Tax inequality, Argentina's Response,

According to Oxfam the wealth of the world's 10 richest individuals has risen by £400bn since the start of the pandemic. That sum could apparently vaccinate every adult on Earth, as well as restore to the world's poorest people the income they lost in 2020... It is hard to quarrel with the report's conclusion that current economic policies have enabled "a super-rich elite to amass wealth in the middle of the worst recession since the Great Depression, while billions of people are struggling to make ends meet.

Political economists on both the left and the right are coming to the conclusion that the gap between rich and poor people is destabilising and dangerous to democracy...The world is getting less equal...

Vague Oxfam exhortations that we need to "shape more equal societies" are unlikely to get anywhere. Whatever Davos may pretend, the world does not have one government or one tax regime, let alone one ideology...

Duty Paid
Ralph Hedley (1848-1913)
Photo Credit:Sunderland Museum & Winter Gardens [CC BY-NC]

The world's most successful industries - largely the concern of the top 10 wealthy individuals - are still operating virtually tax-free. The reason at root is that these industries are global, while taxation is national. Tax regimes tend to be deeply conservative, continuing to undertax wealth, notably property, and overtax lower and middle incomes. Fiscal authorities, such as Britain, are also cynically indulgent towards tax avoidance and money laundering, while loading taxpayers with regressive imposts such as council tax and VAT...

It is for governments to try to track down and police those who, far from not paying enough tax, pay little or none at all. They grow rich by keeping their wealth offshore...

There are three possible answers to the question of how to increase the contribution of the super-rich:shrug, shame or tax . Shrug is easy. It has ruled policy in Britain ever since the days of 80% surtax ended in the 1980s. Shame is dubious...

As for higher personal taxes, Oxfam argues that if Argentina can levy a one-off emergency surtax on its 12,000 richest citizens, so surely can the richer countries of the world...A surtax must be the answer.

(Simon Jenkins, The Guardian, 2021)

(See Wealth Gap, Jan 22, Taxing Millionaires, Jan 15 and Tax Rises, Oct 6, 2020)


*A one-off tax on Argentina's richest people comes into effect to help pay for medical supplies and relief for businesses struggling due to Covid-19.

Those with assets of more than 200 million pesos ($2.3m; £1.67m) will have to pay about 3% on assets declared within the country and over 5% on assets held abroad.

It will apply to around 12,000 people.

The government hopes to raise around $3bn. The money will also help fund scholarships and social aid.

Senators passed the one-off levy - dubbed the "millionaires' tax" - by 42 votes to 26 in December.

The measure brought in by centre-left President Alberto Fernandez has been criticised by the opposition which described it as "confiscatory".

There have also been concerns raised by the Argentine Rural Society that the tax could be made permanent.

But the country has been badly hit by the pandemic, which has deepened already high rates of poverty.
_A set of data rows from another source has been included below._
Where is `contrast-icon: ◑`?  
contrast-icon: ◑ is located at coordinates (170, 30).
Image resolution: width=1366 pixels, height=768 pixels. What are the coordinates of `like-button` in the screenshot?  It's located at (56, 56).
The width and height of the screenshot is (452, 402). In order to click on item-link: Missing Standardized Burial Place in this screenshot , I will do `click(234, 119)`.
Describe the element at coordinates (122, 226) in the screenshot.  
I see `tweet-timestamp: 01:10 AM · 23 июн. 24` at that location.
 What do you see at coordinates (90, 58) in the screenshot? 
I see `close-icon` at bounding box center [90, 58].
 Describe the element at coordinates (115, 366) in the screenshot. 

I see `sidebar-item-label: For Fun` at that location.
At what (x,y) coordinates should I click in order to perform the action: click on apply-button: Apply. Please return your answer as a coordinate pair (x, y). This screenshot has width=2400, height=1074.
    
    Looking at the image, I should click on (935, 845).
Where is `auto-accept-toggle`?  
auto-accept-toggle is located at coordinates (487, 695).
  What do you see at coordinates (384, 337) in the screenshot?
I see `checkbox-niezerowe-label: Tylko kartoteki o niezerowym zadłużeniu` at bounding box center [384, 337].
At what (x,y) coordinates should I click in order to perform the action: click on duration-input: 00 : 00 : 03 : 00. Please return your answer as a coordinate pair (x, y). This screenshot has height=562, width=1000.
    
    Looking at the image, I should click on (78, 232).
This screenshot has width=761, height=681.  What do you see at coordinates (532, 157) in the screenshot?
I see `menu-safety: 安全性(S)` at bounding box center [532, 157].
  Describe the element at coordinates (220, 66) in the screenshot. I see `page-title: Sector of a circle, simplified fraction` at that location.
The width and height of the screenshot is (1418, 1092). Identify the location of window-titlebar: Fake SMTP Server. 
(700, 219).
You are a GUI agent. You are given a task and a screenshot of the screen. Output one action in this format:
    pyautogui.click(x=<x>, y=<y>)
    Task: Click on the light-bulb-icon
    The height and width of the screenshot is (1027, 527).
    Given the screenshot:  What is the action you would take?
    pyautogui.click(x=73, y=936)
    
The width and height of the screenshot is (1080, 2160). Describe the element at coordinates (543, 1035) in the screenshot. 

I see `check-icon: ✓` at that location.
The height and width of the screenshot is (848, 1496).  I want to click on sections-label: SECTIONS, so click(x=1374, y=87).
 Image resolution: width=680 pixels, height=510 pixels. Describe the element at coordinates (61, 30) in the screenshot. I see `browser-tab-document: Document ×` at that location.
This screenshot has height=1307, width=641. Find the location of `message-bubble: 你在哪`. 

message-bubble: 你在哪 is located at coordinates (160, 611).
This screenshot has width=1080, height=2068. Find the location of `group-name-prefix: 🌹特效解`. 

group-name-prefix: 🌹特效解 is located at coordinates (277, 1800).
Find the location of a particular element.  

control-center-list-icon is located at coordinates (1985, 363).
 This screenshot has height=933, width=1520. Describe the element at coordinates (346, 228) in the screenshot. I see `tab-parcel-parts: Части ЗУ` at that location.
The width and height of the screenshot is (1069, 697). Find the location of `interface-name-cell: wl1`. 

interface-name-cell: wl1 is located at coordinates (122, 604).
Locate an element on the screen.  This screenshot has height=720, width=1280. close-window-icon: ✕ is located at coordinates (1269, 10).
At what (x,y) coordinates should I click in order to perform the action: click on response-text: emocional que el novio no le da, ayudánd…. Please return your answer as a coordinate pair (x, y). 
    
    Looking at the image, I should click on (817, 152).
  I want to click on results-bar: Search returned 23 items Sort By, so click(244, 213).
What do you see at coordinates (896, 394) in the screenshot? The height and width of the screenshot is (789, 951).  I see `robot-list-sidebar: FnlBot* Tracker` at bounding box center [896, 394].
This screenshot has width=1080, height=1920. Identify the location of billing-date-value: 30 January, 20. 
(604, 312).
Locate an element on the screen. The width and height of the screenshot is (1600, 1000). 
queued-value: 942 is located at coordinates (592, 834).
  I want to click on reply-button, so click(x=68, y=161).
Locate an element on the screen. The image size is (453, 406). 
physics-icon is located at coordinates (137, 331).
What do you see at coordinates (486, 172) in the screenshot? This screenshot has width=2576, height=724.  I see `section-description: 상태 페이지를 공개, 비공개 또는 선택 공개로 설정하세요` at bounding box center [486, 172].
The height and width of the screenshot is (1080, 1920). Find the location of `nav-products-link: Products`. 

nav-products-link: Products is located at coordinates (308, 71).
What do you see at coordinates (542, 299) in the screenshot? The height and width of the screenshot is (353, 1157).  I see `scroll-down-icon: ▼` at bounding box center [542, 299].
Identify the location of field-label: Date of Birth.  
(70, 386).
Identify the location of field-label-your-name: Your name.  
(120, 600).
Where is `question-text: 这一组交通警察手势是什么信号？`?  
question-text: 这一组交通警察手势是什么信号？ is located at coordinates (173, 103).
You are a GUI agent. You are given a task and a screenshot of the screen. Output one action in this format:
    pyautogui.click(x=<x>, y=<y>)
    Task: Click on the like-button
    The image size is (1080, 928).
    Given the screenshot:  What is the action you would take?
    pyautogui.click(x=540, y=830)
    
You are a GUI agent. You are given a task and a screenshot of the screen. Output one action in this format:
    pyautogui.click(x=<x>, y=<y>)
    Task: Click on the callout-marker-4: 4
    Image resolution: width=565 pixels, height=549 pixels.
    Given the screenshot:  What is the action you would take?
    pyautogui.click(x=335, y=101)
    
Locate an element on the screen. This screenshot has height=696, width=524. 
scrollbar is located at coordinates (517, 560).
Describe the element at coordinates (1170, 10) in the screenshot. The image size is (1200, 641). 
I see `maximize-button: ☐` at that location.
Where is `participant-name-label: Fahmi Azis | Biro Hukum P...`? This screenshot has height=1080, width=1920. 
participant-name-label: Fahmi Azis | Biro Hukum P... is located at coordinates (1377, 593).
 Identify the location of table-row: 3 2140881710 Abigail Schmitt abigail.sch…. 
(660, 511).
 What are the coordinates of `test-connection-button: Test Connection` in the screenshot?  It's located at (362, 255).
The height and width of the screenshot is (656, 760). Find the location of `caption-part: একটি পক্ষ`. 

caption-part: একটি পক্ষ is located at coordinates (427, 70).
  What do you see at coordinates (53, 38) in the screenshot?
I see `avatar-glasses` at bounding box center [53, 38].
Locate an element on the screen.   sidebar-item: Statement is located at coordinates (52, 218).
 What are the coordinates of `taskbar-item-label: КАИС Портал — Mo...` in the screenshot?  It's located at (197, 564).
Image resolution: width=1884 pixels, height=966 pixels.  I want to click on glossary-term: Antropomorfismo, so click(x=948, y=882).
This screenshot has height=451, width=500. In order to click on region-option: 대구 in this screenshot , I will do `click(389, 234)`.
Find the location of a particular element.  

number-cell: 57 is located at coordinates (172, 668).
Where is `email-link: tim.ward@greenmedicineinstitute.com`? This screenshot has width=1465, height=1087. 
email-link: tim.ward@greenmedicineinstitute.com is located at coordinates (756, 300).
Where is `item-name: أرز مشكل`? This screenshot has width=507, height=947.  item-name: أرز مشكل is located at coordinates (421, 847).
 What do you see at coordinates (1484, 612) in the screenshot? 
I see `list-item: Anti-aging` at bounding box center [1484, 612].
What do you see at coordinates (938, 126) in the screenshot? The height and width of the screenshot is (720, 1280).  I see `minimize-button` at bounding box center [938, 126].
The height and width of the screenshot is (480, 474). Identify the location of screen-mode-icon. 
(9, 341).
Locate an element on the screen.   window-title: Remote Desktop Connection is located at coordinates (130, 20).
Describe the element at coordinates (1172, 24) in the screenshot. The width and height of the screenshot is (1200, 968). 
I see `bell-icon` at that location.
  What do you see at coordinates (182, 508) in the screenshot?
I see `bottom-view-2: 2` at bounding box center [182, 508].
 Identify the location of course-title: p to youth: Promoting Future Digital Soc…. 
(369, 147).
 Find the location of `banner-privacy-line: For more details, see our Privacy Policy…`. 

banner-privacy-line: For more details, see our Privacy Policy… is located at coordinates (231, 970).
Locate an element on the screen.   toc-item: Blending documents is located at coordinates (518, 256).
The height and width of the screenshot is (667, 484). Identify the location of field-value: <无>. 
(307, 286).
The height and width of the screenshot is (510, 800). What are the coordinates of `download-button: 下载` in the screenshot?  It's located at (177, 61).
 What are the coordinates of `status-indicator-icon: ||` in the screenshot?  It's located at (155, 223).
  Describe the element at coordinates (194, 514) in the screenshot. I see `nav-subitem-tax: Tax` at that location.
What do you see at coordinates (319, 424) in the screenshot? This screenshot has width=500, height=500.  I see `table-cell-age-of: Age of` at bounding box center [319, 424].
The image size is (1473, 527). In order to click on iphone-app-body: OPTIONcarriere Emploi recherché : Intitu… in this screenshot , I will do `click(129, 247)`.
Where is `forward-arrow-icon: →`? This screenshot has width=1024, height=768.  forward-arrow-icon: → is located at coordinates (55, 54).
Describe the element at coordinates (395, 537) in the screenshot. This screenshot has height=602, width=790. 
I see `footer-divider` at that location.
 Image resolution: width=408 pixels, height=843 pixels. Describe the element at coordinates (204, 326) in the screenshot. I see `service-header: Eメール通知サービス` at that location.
Almost 40% of the country's population lives under the poverty line, while the unemployment rate sits at 11%.

Oxfam's annual report on economic inequality said Argentina was showing the way towards progressive taxation of the rich as the key to an equitable recovery from the current crisis.

"A tax on the excess profits earned by corporations during the coronavirus pandemic could generate $104 billion - enough to provide unemployment protection for all workers, and financial support for all children and elderly people in the poorest countries," the report stated.

Argentina has almost two million confirmed cases and more than 47,000 deaths from the virus.

(BBC News, Latin America, 2021)


*Sir, Paul Johnson's article made some good points about simplifying and reforming the tax system to assist in raising the revenue to help to repair the nation's finances. However, he avoided touching on one particularly sensitive point: that the basic rate of income tax used to be 25 per cent. The governments of John Major and subsequently Gordon Brown reduced the rate to 20 per cent while failing to recognise the future cost of an ageing population and healthcare needs. If we want to afford the level of public services that people demand then taxes on all incomes surely need to be raised, perhaps with an increase in the personal allowance to ensure that the poorest in society are unaffected.